Abstract:
The invention relates to a terminal controller for editing formatted screen data sent from a processing unit to produce edited screen data and for transferring the edited screen data to a terminal device. The edited screen data which can be repeatedly used is stored in a buffer memory which is separately provided in the terminal controller. In response to a command from the processing unit, this data is extracted from the buffer memory so that the screen data is transferred to the terminal device without being re-edited for each transfer.
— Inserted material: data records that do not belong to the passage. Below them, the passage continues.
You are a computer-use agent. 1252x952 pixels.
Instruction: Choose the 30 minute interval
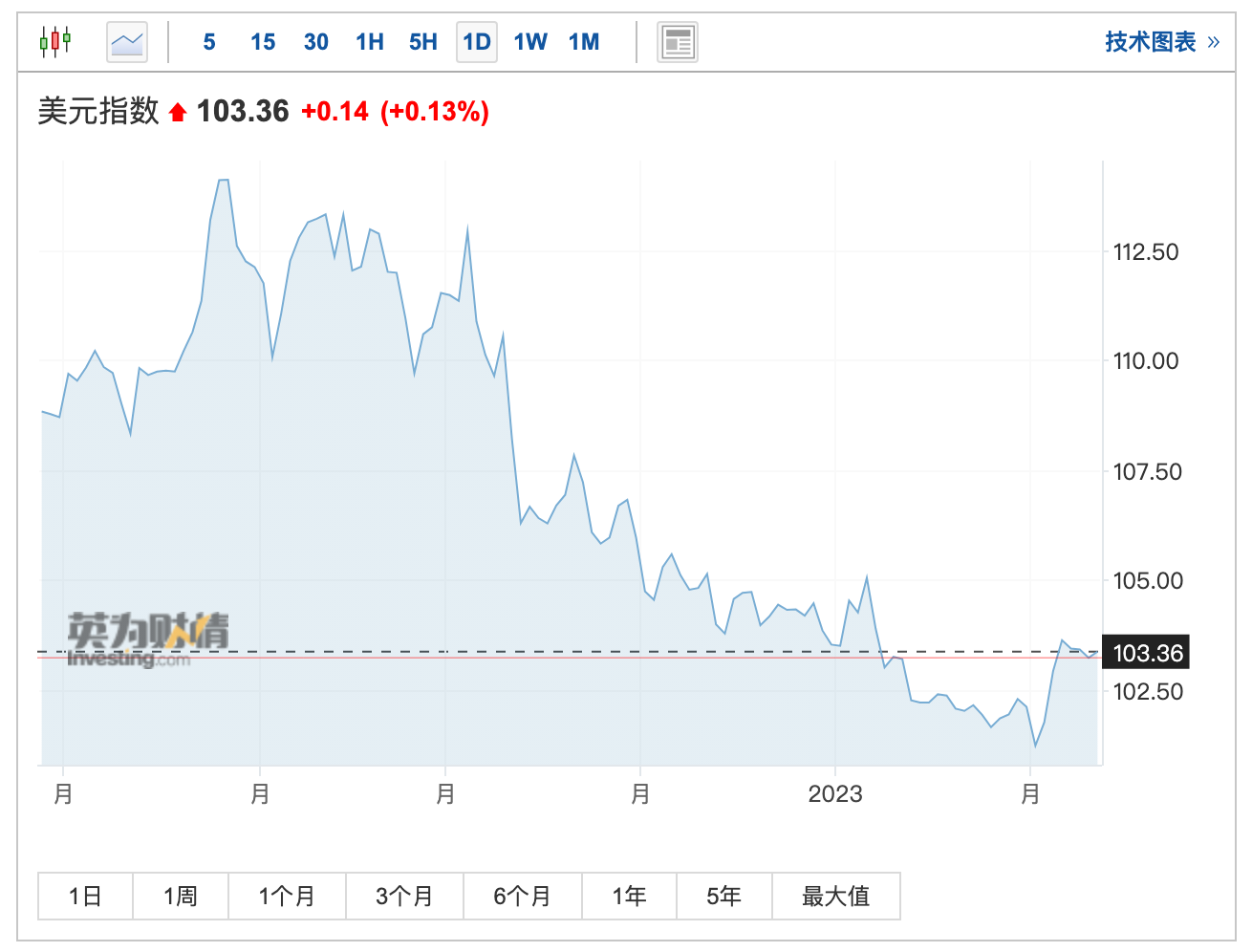click(316, 42)
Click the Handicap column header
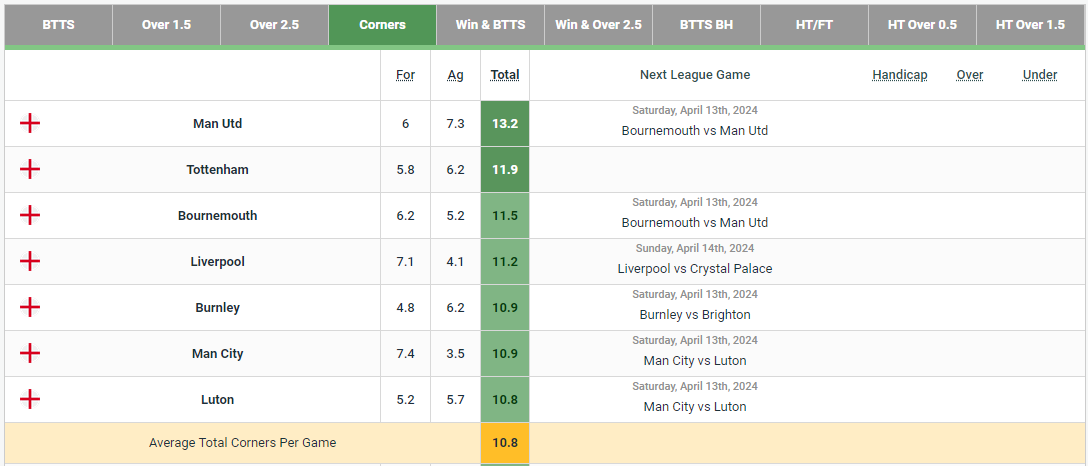The height and width of the screenshot is (466, 1088). [899, 75]
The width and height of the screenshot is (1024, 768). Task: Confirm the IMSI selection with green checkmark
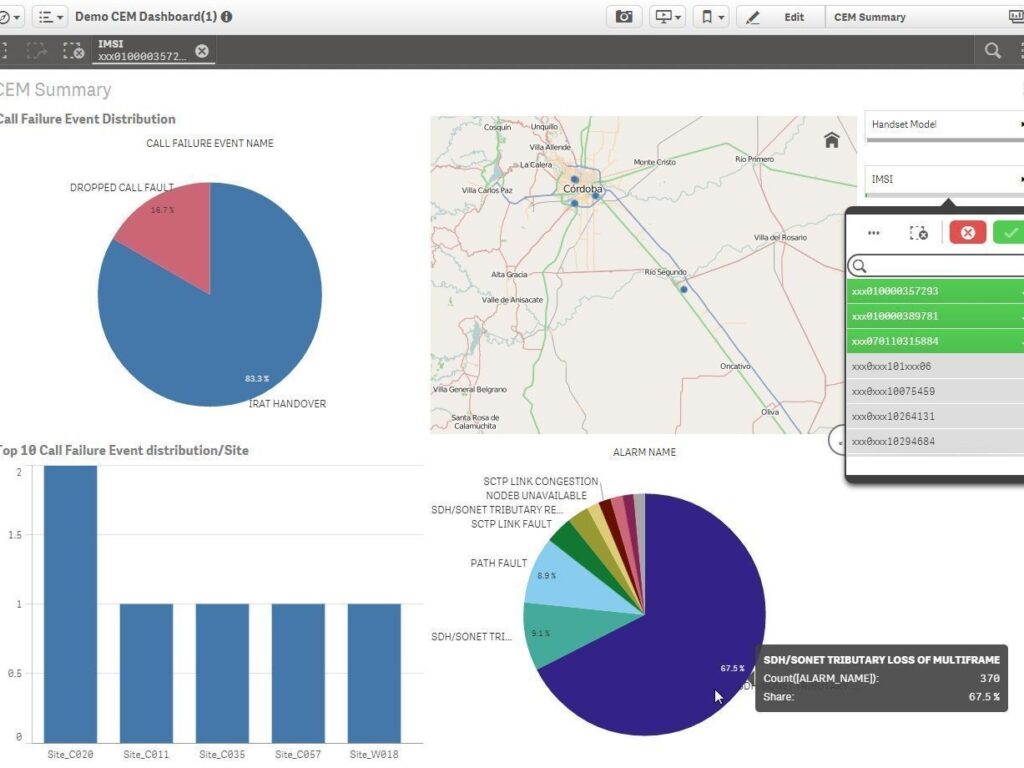(x=1010, y=233)
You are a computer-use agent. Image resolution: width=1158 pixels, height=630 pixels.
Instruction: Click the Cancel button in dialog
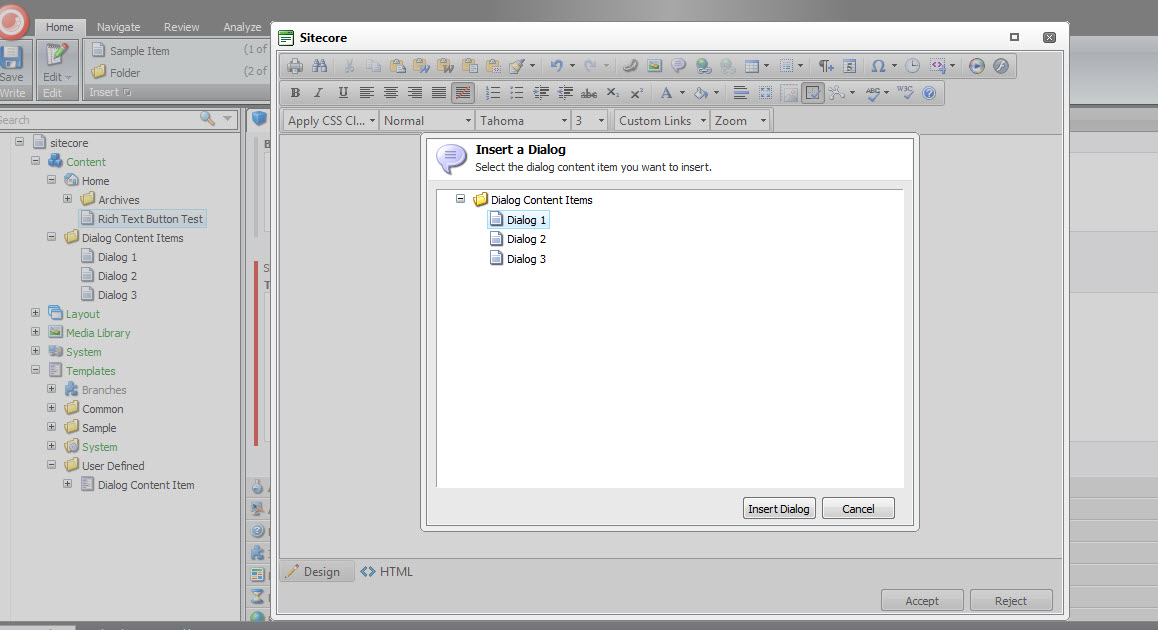(x=858, y=509)
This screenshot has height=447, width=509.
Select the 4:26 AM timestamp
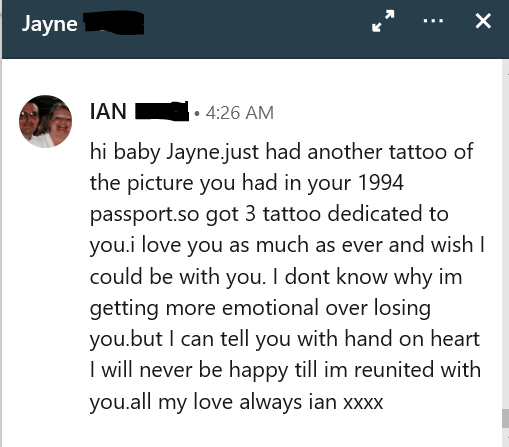coord(240,113)
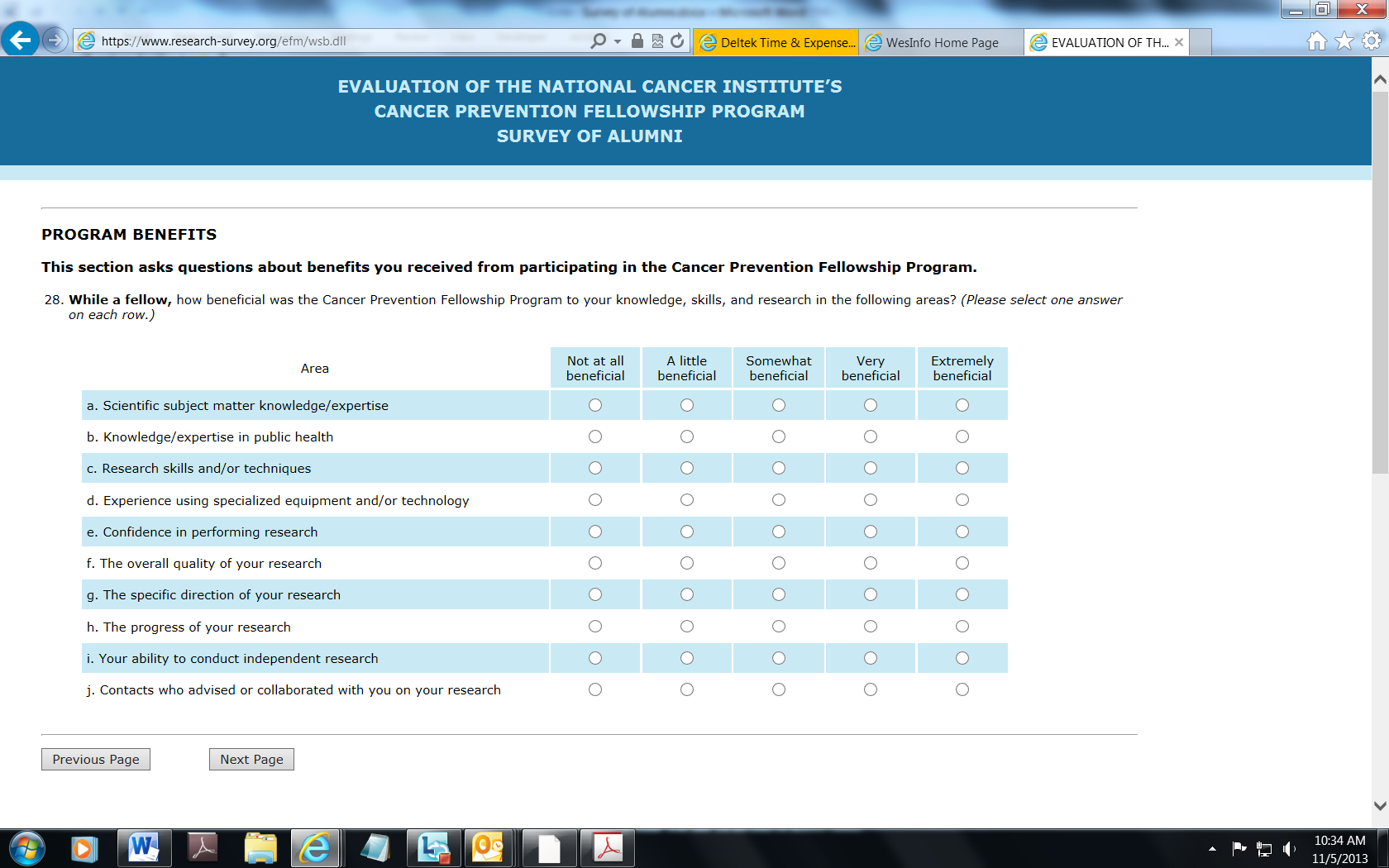
Task: Open the browser Tools gear menu
Action: click(x=1372, y=41)
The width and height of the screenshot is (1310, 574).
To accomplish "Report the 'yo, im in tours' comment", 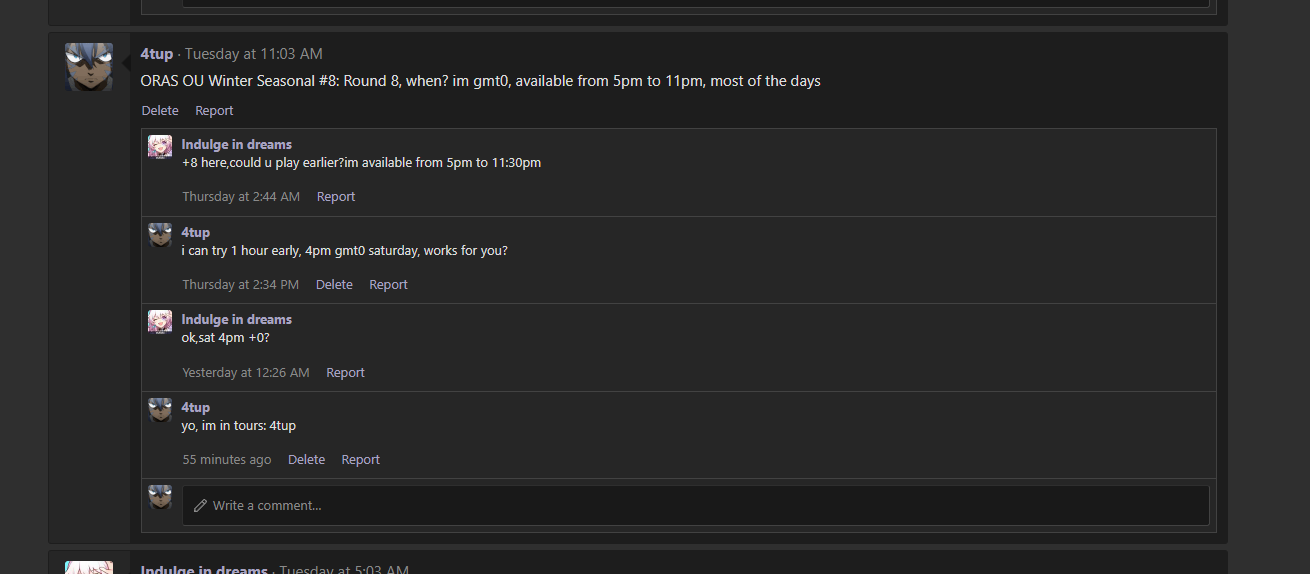I will tap(360, 460).
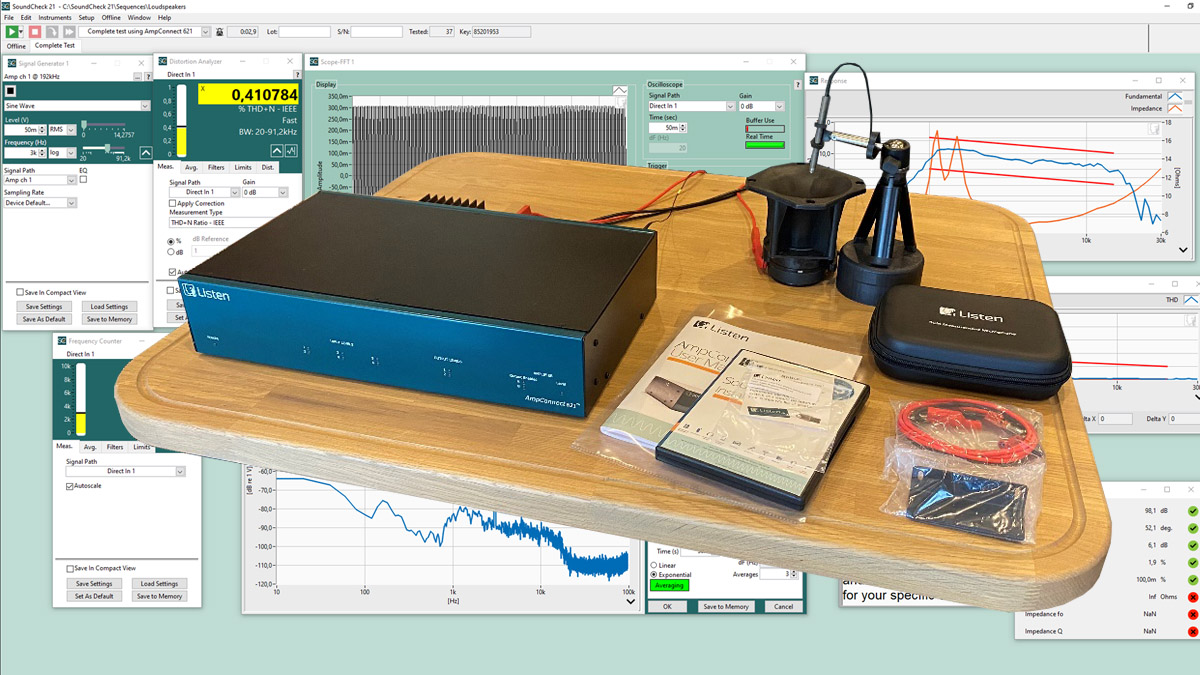Check Apply Correction in Distortion Analyzer
The image size is (1200, 675).
click(172, 203)
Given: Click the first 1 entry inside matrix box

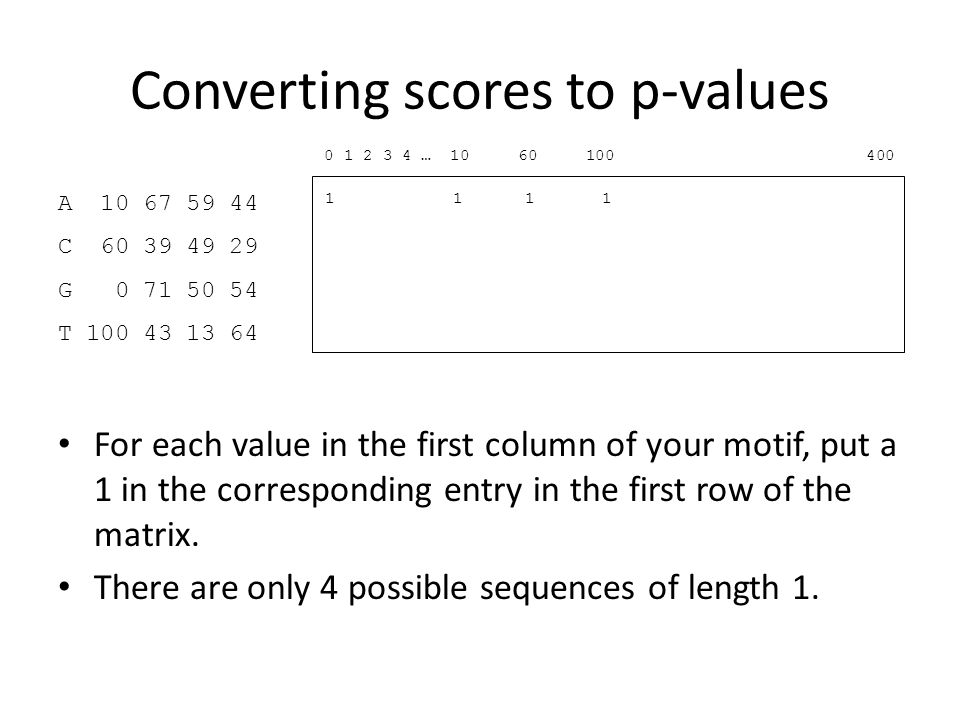Looking at the screenshot, I should click(330, 198).
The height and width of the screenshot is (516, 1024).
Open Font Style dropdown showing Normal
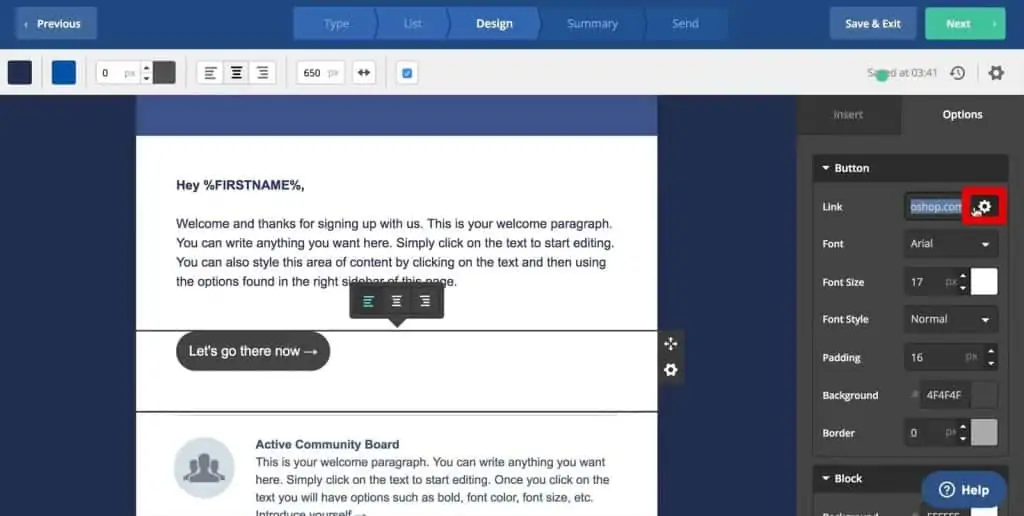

The data stored in the buffer memory is subjected, if desired, to a synthesizing processing before it is sent to the terminal device.

Description:
BACKGROUND OF THE INVENTION 
     1. Field of the Invention 
     The present invention relates to a terminal controller and, more particularly, to improvements in a terminal controller which operates to buffer screen data coming from a central processing unit and for transferring this data to a terminal device. 
     2. Description of the Prior Art 
     Conventionally, when sending screen data to a terminal device, such as a display or printing device, it is usual to edit the data sent from a central processing unit by means of a terminal controller, and to transfer the edited data to a buffer memory belonging to the terminal device. The terminal controller is equipped with a screen data editing buffer memory which corresponds to the buffer memory in the terminal device and on which the screen data is edited, until the edited screen data is sent to the terminal device. 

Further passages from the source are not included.